Problems to work on>
A - In the Jetta rebuild thread, what does ps2375 say the sections of plumbing attached to the intake are there for?
B - From the Jetta rebuild thread, write out the passage starting with "damn, you got" and going on through "(Jan 5, 2009)".

# 1990 jetta 1.8l rebuild and boring out to get the most power help?



## iberockingvw (Mar 8, 2012)

someone please help tell me what all i need, and need to do. 

thank you


----------



## Glegor (Mar 31, 2008)

iberockingvw said:


> someone please help tell me what all i need, and need to do.
> 
> thank you


 boring a motor out to increase displacement is a waste of time.. 

especially such a small engine.. 

a CAM or intake system, or header/exhaust system will do way more for you than boring your engine. 

damn, you got digifant injection, cant go too wild with that, otherwise you will piss off the ECU.. 

you can run a decent SMALLER cam with digifant fairly well..


----------



## Prof315 (Jan 5, 2009)

Glegor said:


> boring a motor out to increase displacement is a waste of time..
> 
> especially such a small engine..
> 
> ...


 Or you can throw the DIGI in the trash where it belongs, go standalone and install whatever cam, intake, exhaust you want.


----------



## Glegor (Mar 31, 2008)

Prof315 said:


> Or you can throw the DIGI in the trash where it belongs, go standalone and install whatever cam, intake, exhaust you want.


 best piece of advice i have EVER seen right there!!! ^ ^ ^


----------



## iberockingvw (Mar 8, 2012)

can you put a 1.8 head on a 2.0 block


----------



## ps2375 (Aug 13, 2003)

yes, look in the hybrid forum.


----------



## ziddey (Apr 16, 2006)

Yes, ABA block, refresh your head. Get a mildish cam. Not sure if a 276 would be too "wild" but that'd be the one to get. Otherwise, the 268 works well, and is a good candidate if you're not planning on upgrading your valvetrain. 

Has anyone ever done testing with an intake charge "container"? I know some newer Japanese cars have them, and am not sure of what the deal with them is; I'm imagining either throttle response (seems counterproductive then?) or to smooth the pulses with a wilder cam for a better idle? Maybe something similar would work with Digifant if adapted properly.


----------



## ps2375 (Aug 13, 2003)

ziddey said:


> Has anyone ever done testing with an intake charge "container"? I know some newer Japanese cars have them, and am not sure of what the deal with them is; I'm imagining either throttle response (seems counterproductive then?) or to smooth the pulses with a wilder cam for a better idle? Maybe something similar would work with Digifant if adapted properly.


 What exactly do you mean, not the sections of plumbing attached to the intake? From what I understand about those, they are there to help minimize intake noise.


----------



## ziddey (Apr 16, 2006)

haha wow. that's a tragedy. 










I thought I saw a car with something like that but in between the MAF and TB. Guess not


----------



## nairmac (Jan 22, 2004)

ziddey said:


> Yes, ABA block, refresh your head. Get a mildish cam. Not sure if a 276 would be too "wild" but that'd be the one to get. Otherwise, the 268 works well, and is a good candidate if you're not planning on upgrading your valvetrain.
> 
> Has anyone ever done testing with an intake charge "container"? I know some newer Japanese cars have them, and am not sure of what the deal with them is; I'm imagining either throttle response (seems counterproductive then?) or to smooth the pulses with a wilder cam for a better idle? Maybe something similar would work with Digifant if adapted properly.





ps2375 said:


> What exactly do you mean, not the sections of plumbing attached to the intake? From what I understand about those, they are there to help minimize intake noise.


----------



## ps2375 (Aug 13, 2003)

That to me looks to be nothing but "ducting". Poss good for cooler air and it's benefits, but seeing as it has to pass thru the metering plate and the TB yet, I doubt it had any other benefits.


----------

Available data>
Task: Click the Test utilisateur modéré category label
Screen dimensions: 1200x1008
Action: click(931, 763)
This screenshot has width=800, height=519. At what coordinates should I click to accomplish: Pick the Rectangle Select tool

Task solutions>
A - They are there to help minimize intake noise.

B -
damn, you got digifant injection, cant go too wild with that, otherwise you will piss off the ECU.. 

you can run a decent SMALLER cam with digifant fairly well..


----------



## Prof315 (Jan 5, 2009)